ICD-9 vs. CPT Coding
ICD-9 vs. CPT Coding
ICD-9 vs. CPT Coding
In the world of medical billing, coding of the medical billing forms actually requires the use of two coding systems, one that identifies the patient’s disease or physical state (the International Classification of Diseases, 9th Revision, Clinical Modification, or ICD-9-CM, codes) and another that describes the procedures, services or supplies you provide to your patients (the Current Procedural Terminology, or CPT codes).
To differentiate between these coding systems, think of it this way: CPT codes describe what services you perform, and ICD-9 codes describe why you do it.
Each service you render to a patient becomes a line on an insurance claim form. Your level of reimbursement is linked to a claim’s CPT codes, you need to record a symptom, diagnosis or complaint (an ICD-9 code) to establish the “medical necessity” of each service. That is the all important documentation you keep hearing about with your medical billing claims. Showing medical necessity basically means that you justify your choice of CPT code by linking it to an appropriate diagnosis by using an ICD-9 code.

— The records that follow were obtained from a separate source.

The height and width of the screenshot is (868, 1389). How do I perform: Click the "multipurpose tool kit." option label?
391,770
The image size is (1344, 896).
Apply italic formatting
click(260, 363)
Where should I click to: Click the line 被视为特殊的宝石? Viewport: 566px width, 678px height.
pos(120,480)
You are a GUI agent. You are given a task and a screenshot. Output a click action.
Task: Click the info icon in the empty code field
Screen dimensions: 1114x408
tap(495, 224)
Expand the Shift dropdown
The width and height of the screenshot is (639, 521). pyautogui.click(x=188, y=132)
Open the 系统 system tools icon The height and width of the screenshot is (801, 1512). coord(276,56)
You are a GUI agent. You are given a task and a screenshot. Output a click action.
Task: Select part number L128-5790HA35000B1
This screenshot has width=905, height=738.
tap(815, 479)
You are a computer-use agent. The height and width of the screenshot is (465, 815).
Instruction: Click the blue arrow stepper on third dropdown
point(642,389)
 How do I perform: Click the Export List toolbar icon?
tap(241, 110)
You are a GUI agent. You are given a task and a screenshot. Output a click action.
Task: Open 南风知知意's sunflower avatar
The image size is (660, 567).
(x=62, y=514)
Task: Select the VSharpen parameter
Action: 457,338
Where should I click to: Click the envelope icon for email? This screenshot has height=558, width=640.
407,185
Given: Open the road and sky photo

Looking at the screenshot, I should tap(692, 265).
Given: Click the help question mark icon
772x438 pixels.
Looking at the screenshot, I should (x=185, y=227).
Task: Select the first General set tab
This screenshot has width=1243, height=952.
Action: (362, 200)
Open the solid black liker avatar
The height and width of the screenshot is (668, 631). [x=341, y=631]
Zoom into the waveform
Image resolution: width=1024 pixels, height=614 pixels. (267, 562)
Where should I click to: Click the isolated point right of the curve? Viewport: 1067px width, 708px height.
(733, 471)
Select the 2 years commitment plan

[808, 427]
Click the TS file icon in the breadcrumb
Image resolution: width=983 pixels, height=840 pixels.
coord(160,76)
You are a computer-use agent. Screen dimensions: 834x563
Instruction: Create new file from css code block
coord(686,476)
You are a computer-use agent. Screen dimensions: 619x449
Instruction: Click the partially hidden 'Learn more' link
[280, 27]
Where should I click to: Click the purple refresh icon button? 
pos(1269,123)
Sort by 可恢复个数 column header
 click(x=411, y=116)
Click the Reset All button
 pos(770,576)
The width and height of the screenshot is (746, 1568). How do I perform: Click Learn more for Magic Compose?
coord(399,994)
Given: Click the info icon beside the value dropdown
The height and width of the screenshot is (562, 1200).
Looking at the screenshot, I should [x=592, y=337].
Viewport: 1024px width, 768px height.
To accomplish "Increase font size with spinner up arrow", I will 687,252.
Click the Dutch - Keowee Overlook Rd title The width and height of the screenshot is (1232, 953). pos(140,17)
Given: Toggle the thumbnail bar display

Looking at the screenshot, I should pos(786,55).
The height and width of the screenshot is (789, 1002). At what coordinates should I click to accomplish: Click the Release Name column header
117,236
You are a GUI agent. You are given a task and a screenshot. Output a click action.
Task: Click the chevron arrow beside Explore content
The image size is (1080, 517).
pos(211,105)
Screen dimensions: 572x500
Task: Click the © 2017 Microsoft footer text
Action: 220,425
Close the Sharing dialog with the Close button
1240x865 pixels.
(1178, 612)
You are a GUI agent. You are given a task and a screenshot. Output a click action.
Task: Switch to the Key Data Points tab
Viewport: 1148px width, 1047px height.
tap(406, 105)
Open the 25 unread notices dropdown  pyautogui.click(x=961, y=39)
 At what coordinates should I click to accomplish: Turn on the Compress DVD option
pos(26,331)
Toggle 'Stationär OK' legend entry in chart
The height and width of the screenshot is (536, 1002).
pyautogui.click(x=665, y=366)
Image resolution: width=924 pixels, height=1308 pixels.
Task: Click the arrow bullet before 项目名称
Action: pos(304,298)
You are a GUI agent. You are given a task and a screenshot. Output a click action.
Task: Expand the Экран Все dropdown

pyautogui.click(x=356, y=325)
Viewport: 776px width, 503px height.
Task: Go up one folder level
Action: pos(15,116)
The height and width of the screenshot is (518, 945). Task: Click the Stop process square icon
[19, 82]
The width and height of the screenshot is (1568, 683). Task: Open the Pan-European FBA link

Up to four ICD-9 codes can be linked to each CPT code on a HCFA-1500 form.
If you choose to outsource your medical billing, this is one less thing for you and your staff to deal with. Your medical billing partner will take care of linking your CPT and ICD-9 codes and making sure they are properly coded for procedure performed. Your medical billing partner knows to code to the highest number of digits to describe each individual patient’s condition. Many payers, including Medicare, will deny or delay payments if you fail to do this, and as simple as it sounds, a huge amount of revenue is lost every year for simply incorrect or inaccurate CPT and ICD-9 codes.